> _GIVEN RECORDS_
************

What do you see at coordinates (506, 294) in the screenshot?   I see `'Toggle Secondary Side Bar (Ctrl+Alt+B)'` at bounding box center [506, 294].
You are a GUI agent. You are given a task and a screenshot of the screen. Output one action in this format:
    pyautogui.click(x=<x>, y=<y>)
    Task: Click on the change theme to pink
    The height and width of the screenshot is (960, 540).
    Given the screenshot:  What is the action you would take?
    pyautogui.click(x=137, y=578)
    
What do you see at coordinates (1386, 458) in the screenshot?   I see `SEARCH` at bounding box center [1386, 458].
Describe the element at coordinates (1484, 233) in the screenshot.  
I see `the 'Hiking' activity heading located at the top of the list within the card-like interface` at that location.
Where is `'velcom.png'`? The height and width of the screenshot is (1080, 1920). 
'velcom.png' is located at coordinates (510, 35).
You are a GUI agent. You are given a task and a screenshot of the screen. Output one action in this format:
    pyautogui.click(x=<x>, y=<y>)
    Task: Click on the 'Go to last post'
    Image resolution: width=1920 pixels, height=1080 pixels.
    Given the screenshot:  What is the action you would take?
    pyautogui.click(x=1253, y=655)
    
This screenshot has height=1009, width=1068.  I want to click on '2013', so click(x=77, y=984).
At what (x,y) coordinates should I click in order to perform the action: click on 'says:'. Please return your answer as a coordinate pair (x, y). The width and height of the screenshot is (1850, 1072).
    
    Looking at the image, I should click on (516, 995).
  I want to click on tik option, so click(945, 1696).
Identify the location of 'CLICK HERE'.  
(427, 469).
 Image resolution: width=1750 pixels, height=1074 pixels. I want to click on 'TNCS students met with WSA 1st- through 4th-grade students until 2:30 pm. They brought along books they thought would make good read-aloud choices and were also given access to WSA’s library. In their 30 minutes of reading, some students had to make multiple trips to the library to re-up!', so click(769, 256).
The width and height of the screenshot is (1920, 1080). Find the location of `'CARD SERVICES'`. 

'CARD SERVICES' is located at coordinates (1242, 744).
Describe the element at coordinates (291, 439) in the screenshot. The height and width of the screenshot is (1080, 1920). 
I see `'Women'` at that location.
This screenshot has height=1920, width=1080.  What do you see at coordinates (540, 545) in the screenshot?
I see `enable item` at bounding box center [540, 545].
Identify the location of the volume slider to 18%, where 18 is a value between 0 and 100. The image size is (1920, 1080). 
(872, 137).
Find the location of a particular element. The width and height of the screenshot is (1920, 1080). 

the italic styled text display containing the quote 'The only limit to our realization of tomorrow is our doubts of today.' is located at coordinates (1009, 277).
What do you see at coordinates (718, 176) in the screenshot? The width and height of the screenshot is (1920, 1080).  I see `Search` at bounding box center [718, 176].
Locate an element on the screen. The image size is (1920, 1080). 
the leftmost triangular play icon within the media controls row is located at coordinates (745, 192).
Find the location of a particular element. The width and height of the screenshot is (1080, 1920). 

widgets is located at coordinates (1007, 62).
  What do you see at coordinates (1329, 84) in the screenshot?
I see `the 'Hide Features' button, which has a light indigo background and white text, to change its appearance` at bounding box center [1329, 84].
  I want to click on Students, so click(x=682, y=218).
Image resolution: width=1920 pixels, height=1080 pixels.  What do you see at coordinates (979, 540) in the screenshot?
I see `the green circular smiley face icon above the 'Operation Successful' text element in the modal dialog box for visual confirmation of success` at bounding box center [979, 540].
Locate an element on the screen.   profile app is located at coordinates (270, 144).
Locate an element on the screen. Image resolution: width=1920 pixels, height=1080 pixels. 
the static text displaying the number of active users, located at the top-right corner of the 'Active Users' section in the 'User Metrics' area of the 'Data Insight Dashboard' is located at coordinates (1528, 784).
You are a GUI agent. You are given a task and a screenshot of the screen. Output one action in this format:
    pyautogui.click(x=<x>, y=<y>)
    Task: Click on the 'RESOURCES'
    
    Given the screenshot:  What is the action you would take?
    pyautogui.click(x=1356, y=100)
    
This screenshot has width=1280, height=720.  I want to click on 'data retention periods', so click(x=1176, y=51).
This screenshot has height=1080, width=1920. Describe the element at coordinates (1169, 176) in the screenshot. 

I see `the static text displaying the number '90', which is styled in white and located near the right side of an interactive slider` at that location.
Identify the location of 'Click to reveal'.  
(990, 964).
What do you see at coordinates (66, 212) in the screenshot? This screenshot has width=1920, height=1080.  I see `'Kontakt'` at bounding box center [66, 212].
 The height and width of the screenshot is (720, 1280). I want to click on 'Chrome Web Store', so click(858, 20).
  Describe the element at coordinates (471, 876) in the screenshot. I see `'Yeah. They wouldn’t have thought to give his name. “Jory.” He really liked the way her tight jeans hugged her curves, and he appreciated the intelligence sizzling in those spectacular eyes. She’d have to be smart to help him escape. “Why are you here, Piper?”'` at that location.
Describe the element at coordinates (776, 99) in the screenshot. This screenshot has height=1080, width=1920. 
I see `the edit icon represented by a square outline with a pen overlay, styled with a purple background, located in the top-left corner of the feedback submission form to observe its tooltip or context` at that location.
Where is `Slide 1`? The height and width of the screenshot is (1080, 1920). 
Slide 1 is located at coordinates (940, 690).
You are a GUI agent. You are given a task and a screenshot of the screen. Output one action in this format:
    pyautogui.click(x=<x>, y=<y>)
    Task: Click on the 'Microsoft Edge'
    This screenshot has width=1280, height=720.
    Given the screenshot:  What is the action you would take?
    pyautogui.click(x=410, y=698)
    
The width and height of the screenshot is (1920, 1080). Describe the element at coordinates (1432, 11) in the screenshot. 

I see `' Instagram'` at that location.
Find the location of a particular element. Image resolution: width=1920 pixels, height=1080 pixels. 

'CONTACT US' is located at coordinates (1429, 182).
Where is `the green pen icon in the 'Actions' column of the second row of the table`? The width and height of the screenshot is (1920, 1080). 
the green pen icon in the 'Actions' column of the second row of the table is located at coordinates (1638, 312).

************

> _REQUIREMENTS_
Rewrite all of the data above, replacing "GUI agent" with "screen assistant" wherever it occurs and leaving everything else unchanged.

> _ANSWER TO THE PROBLEM_
What do you see at coordinates (506, 294) in the screenshot?   I see `'Toggle Secondary Side Bar (Ctrl+Alt+B)'` at bounding box center [506, 294].
You are a screen assistant. You are given a task and a screenshot of the screen. Output one action in this format:
    pyautogui.click(x=<x>, y=<y>)
    Task: Click on the change theme to pink
    The height and width of the screenshot is (960, 540).
    Given the screenshot:  What is the action you would take?
    pyautogui.click(x=137, y=578)
    
What do you see at coordinates (1386, 458) in the screenshot?   I see `SEARCH` at bounding box center [1386, 458].
Describe the element at coordinates (1484, 233) in the screenshot.  
I see `the 'Hiking' activity heading located at the top of the list within the card-like interface` at that location.
Where is `'velcom.png'`? The height and width of the screenshot is (1080, 1920). 
'velcom.png' is located at coordinates (510, 35).
You are a screen assistant. You are given a task and a screenshot of the screen. Output one action in this format:
    pyautogui.click(x=<x>, y=<y>)
    Task: Click on the 'Go to last post'
    Image resolution: width=1920 pixels, height=1080 pixels.
    Given the screenshot:  What is the action you would take?
    pyautogui.click(x=1253, y=655)
    
This screenshot has height=1009, width=1068.  I want to click on '2013', so click(x=77, y=984).
At what (x,y) coordinates should I click in order to perform the action: click on 'says:'. Please return your answer as a coordinate pair (x, y). The width and height of the screenshot is (1850, 1072).
    
    Looking at the image, I should click on (516, 995).
  I want to click on tik option, so click(945, 1696).
Identify the location of 'CLICK HERE'.  
(427, 469).
 Image resolution: width=1750 pixels, height=1074 pixels. I want to click on 'TNCS students met with WSA 1st- through 4th-grade students until 2:30 pm. They brought along books they thought would make good read-aloud choices and were also given access to WSA’s library. In their 30 minutes of reading, some students had to make multiple trips to the library to re-up!', so click(769, 256).
The width and height of the screenshot is (1920, 1080). Find the location of `'CARD SERVICES'`. 

'CARD SERVICES' is located at coordinates (1242, 744).
Describe the element at coordinates (291, 439) in the screenshot. The height and width of the screenshot is (1080, 1920). 
I see `'Women'` at that location.
This screenshot has height=1920, width=1080.  What do you see at coordinates (540, 545) in the screenshot?
I see `enable item` at bounding box center [540, 545].
Identify the location of the volume slider to 18%, where 18 is a value between 0 and 100. The image size is (1920, 1080). 
(872, 137).
Find the location of a particular element. The width and height of the screenshot is (1920, 1080). 

the italic styled text display containing the quote 'The only limit to our realization of tomorrow is our doubts of today.' is located at coordinates (1009, 277).
What do you see at coordinates (718, 176) in the screenshot? The width and height of the screenshot is (1920, 1080).  I see `Search` at bounding box center [718, 176].
Locate an element on the screen. The image size is (1920, 1080). 
the leftmost triangular play icon within the media controls row is located at coordinates (745, 192).
Find the location of a particular element. The width and height of the screenshot is (1080, 1920). 

widgets is located at coordinates (1007, 62).
  What do you see at coordinates (1329, 84) in the screenshot?
I see `the 'Hide Features' button, which has a light indigo background and white text, to change its appearance` at bounding box center [1329, 84].
  I want to click on Students, so click(x=682, y=218).
Image resolution: width=1920 pixels, height=1080 pixels.  What do you see at coordinates (979, 540) in the screenshot?
I see `the green circular smiley face icon above the 'Operation Successful' text element in the modal dialog box for visual confirmation of success` at bounding box center [979, 540].
Locate an element on the screen.   profile app is located at coordinates (270, 144).
Locate an element on the screen. Image resolution: width=1920 pixels, height=1080 pixels. 
the static text displaying the number of active users, located at the top-right corner of the 'Active Users' section in the 'User Metrics' area of the 'Data Insight Dashboard' is located at coordinates (1528, 784).
You are a screen assistant. You are given a task and a screenshot of the screen. Output one action in this format:
    pyautogui.click(x=<x>, y=<y>)
    Task: Click on the 'RESOURCES'
    
    Given the screenshot:  What is the action you would take?
    pyautogui.click(x=1356, y=100)
    
This screenshot has width=1280, height=720.  I want to click on 'data retention periods', so click(x=1176, y=51).
This screenshot has height=1080, width=1920. Describe the element at coordinates (1169, 176) in the screenshot. 

I see `the static text displaying the number '90', which is styled in white and located near the right side of an interactive slider` at that location.
Identify the location of 'Click to reveal'.  
(990, 964).
What do you see at coordinates (66, 212) in the screenshot? This screenshot has width=1920, height=1080.  I see `'Kontakt'` at bounding box center [66, 212].
 The height and width of the screenshot is (720, 1280). I want to click on 'Chrome Web Store', so click(858, 20).
  Describe the element at coordinates (471, 876) in the screenshot. I see `'Yeah. They wouldn’t have thought to give his name. “Jory.” He really liked the way her tight jeans hugged her curves, and he appreciated the intelligence sizzling in those spectacular eyes. She’d have to be smart to help him escape. “Why are you here, Piper?”'` at that location.
Describe the element at coordinates (776, 99) in the screenshot. This screenshot has height=1080, width=1920. 
I see `the edit icon represented by a square outline with a pen overlay, styled with a purple background, located in the top-left corner of the feedback submission form to observe its tooltip or context` at that location.
Where is `Slide 1`? The height and width of the screenshot is (1080, 1920). 
Slide 1 is located at coordinates (940, 690).
You are a screen assistant. You are given a task and a screenshot of the screen. Output one action in this format:
    pyautogui.click(x=<x>, y=<y>)
    Task: Click on the 'Microsoft Edge'
    This screenshot has width=1280, height=720.
    Given the screenshot:  What is the action you would take?
    pyautogui.click(x=410, y=698)
    
The width and height of the screenshot is (1920, 1080). Describe the element at coordinates (1432, 11) in the screenshot. 

I see `' Instagram'` at that location.
Find the location of a particular element. Image resolution: width=1920 pixels, height=1080 pixels. 

'CONTACT US' is located at coordinates (1429, 182).
Where is `the green pen icon in the 'Actions' column of the second row of the table`? The width and height of the screenshot is (1920, 1080). 
the green pen icon in the 'Actions' column of the second row of the table is located at coordinates (1638, 312).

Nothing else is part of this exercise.